L'économie informelle

Des habitants pauvres qui dans leur grande majorité ne constituent pas – comme généralement dans d'autres pays – la main d'oeuvre de base du secteur industriel ; faute d'une industrialisation conséquente, d'une crise économique chronique et de la volonté – pour certains – d'échapper à une nouvelle domination salariale parfaitement injuste. Cela étant, certains barriadas les plus anciens, ceux situés à proximité des zones industrielles, étaient le refuge d'une population ouvrière que l'on estimait dans les années 1980 à environ 50 %. Les familles y accueillaient des parents venus faire fortune, fuyant les zones de combat ou désirant s'inscrire en université. Les nouveaux arrivants ont souvent pu être accueillis dans des bidonvilles déjà consolidés et obtenir des emplois par l'intermédiaire des parents ou amis qui les ont précédés. Ajoutons à cela que le système scolaire urbain absorbe une partie de plus en plus grande des jeunes ruraux et que la solidarité familiale trouve ici l'occasion de s'exprimer dans l'accueil des écoliers.
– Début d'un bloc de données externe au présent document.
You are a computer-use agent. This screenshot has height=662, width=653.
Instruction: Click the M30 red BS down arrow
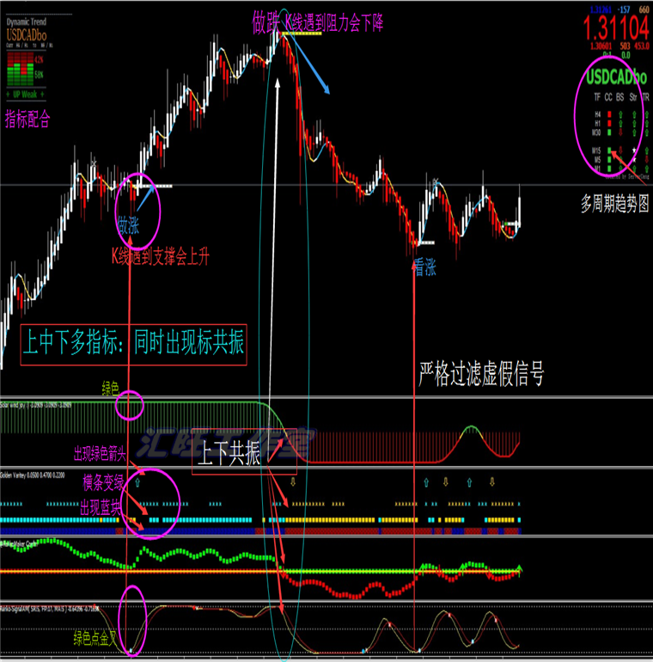click(619, 132)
Il faut savoir que les paysans se représentent l'instruction scolaire comme synonyme de " progrès " et d'ascenseur social. C'est pourquoi l'école constitue une revendication permanente au sein des communautés andines. 
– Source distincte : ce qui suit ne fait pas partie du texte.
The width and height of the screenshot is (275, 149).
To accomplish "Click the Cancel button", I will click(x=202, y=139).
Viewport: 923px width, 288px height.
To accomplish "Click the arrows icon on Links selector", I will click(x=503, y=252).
L'économie informelle est la seule solution de survie pour certains ; et pour d'autres une préférence par rapport aux conditions de travail salarié excessivement pénibles et au racisme des employeurs, à l'usine comme dans les bonnes familles bourgeoises. Selon la sociologue Marguerite Bey : "Malgré la précarité de leurs conditions de vie et de travail, dans l'économie informelle, les populations rurales immigrées en ville ne rentrent pas dans un processus de prolétarisation, mais cherchent plutôt à constituer des micro-entreprises individuelles ou familiales. En effet, la seule déficience du secteur industriel ne suffit pas pour expliquer cette détermination. Les motifs de l'exode rural fournissent une première explication : les paysans ne peuvent que rechercher en ville des conditions de vie et de travail qui ne reproduisent pas la domination subie dans les campagnes. De surcroît, la « mentalité paysanne » se caractérise avant tout par un esprit d'indépendance qui la rend peu apte à la prolétarisation. Enfin, les réseaux de solidarité et de clientélisme permettent souvent d'échapper à cette condition en offrant des emplois dans le secteur informel. Les vendeurs ambulants sont les plus nombreux. Dans une même famille (dont la taille moyenne est de cinq ou six personnes), il n'est pas rare de trouver le père occupant un stand de produits manufacturés dans un marché du centre, aidé de l'un de ses fils, le plus jeune vendant sucreries et cigarettes dans les artères commerçantes alentour, tandis que la mère confectionne et vend des plats cuisinés, des boissons ou des pâtisseries avec l'aide de l'une de ses filles, à moins qu'elle n'ait un stand de fruits et légumes dans le bidonville où réside la famille. Ces commerces alimentaires permettent en partie de nourrir la maisonnée à moindres frais, puisque les ingrédients sont achetés à prix de gros."

Luttes Urbaines

Les barriadas plus récents, éloignés du centre comme des zones d'activité, présentaient une population livrée à elle-même. Aucun miracle n'attendait les migrants en ville et l'accueil des populations urbaines fut plutôt hostile. Seule l'initiative des nouveaux arrivants pouvait surmonter des conditions défavorables, en reproduisant les méthodes et pratiques employées en milieu rural : occupation de terrains, édification de quelques logements précaires, défense commune de leur nouveau territoire et organisation des luttes urbaines. Elles seront ainsi nombreuses à Lima ; dans les secteurs pauvres de la capitale, elles engagent les habitants à revendiquer la construction de logements sociaux, à exiger la fourniture de services d'eau et d'égouts, d'électricité, de service des déchets, d'éclairage public, d'équipements publics notamment des écoles pour les enfants et des dispensaires. Des luttes qui consistent à organiser des manifestations, des actions légales auprès des administrations et à interpeller les élus municipaux ; notamment pour les revendications les plus importantes, qui concernent l'autorisation pérenne ou la légalisation d'occupations illégales, la municipalisation de barriadas et l'obtention de titre de propriété.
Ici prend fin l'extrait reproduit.